How do you motivate others?
I think just by being myself. I try to help these players understand and truly believe that with hard work and dedication, they can reach their maximum potential.
Who has been a role model to you and why?
I think naturally you look at some of the top players in the NHL, like (Sidney) Crosby. He’s Canadian, he obviously was a skilled player, but more importantly he was a hard worker and dedicated his entire life to hockey. Everything comes very easy to him now; it certainly wasn’t easy for him growing up. He’s just an example of somebody I look up to.
Also, the coaches I had growing up had a big influence on me and were great role models for me. They helped me not only on the ice, but off the ice. As well, many were instrumental in my growth as a man. I try to always be a good role model for my players now, as I know how much of a difference a good coach makes in a young player’s life.
Selected by the Erie Otters in the 2010 OHL draft, you decided to head south and play college hockey. What suggestions do you have for Canadian kids looking to earn a scholarship in the NCAA?

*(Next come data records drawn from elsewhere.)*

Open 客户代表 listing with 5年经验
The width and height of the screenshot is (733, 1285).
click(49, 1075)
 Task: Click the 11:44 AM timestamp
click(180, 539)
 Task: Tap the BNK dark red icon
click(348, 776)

I would let them know that the OHL is not the only route to succeeding in hockey. If you want to get an education and have an unforgettable four years, I would highly recommend playing in the NCAA. There’s a lot of great hockey there.

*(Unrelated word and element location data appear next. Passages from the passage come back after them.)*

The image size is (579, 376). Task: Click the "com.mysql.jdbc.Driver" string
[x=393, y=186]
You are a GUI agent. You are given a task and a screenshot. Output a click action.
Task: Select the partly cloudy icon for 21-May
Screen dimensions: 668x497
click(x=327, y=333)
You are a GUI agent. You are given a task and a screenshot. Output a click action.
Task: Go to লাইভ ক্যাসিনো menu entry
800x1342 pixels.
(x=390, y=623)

Prepare yourself by studying and writing the SAT’s, and thinking about which hockey college might be suitable for you, and then keep getting better and better in hockey so that you are looked at as a great hockey player AND a good student, and you’ll have the best chance to achieve your goal of NCAA.
You played 4 years for the Huskies at the University of Connecticut and were very involved in the community during your time in Storrs. What are some of the standout memories from those outreach projects?

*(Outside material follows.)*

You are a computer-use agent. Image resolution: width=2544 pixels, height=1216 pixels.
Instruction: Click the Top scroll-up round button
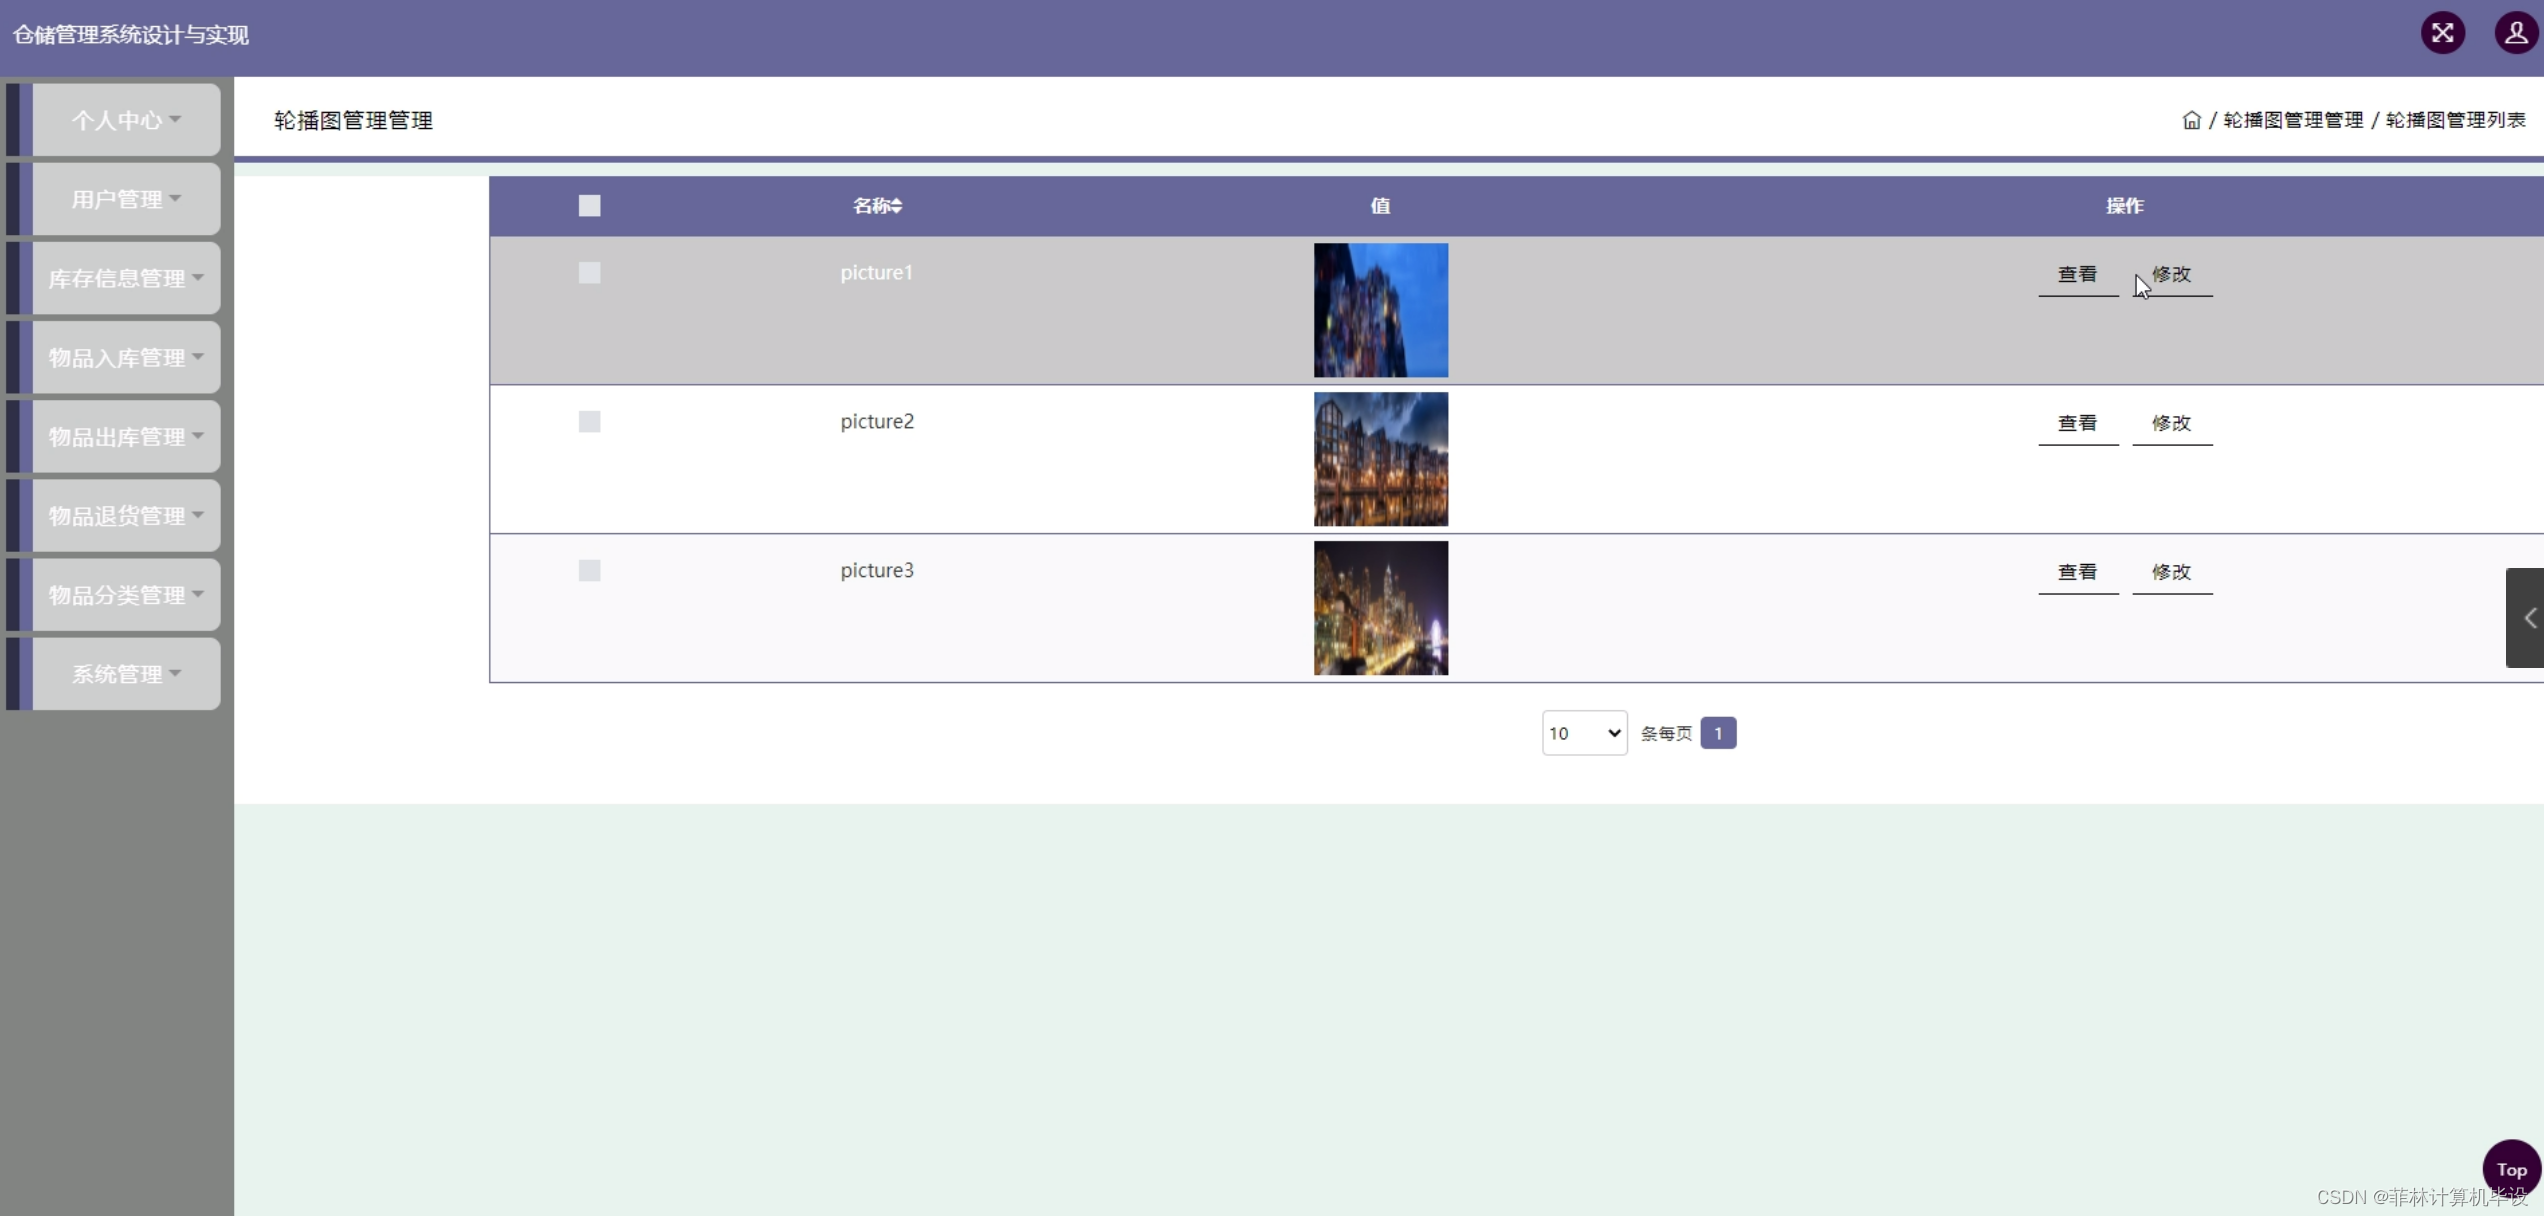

One of the outreach projects that I really enjoyed being a part of was when our team adopted a young boy with cancer, named Camden. Our responsibility was to make him feel like a part of our team and include him in a lot of our activities. He loved it so much and considered all the players on the team his friends.
If you could go back and talk to a 16-year old Jesse Schwartz, what advice would you have for him?
You’re on the right track with a good head on your shoulders, just be prepared for anything that comes your way.
Where do you see yourself 5 years from now?
I’m more focused on the now rather than 5 years down the road, but I hope by that time I’m continuing to try and move closer to reaching my own maximum potential. I would like to be able to build on the knowledge I’ve obtained through my education at UCONN and my work experience, and ultimately be successful in whatever field I’m in.
What is one piece of advice that you have never forgotten and who did it come from?
If we’re talking about family values, it’s “Schwartz’s never give up.” So, when times are tough, we keep pushing and find the light at the end of the tunnel.
You’re 25 years old with big plans for the future, but what has been your biggest
accomplishment to date?
I think just being a good grandson, son, brother and cousin. Also being named to the Hockey East All-Academic hockey team at Connecticut was definitely an accomplishment for me.
Outside of hockey, what defines you as a person?
I’d say my family values and the respect that I have for all of my family and friends. All of the values my parents have taught me through honesty, work ethic, loyalty, and empathy towards others really define me as a person.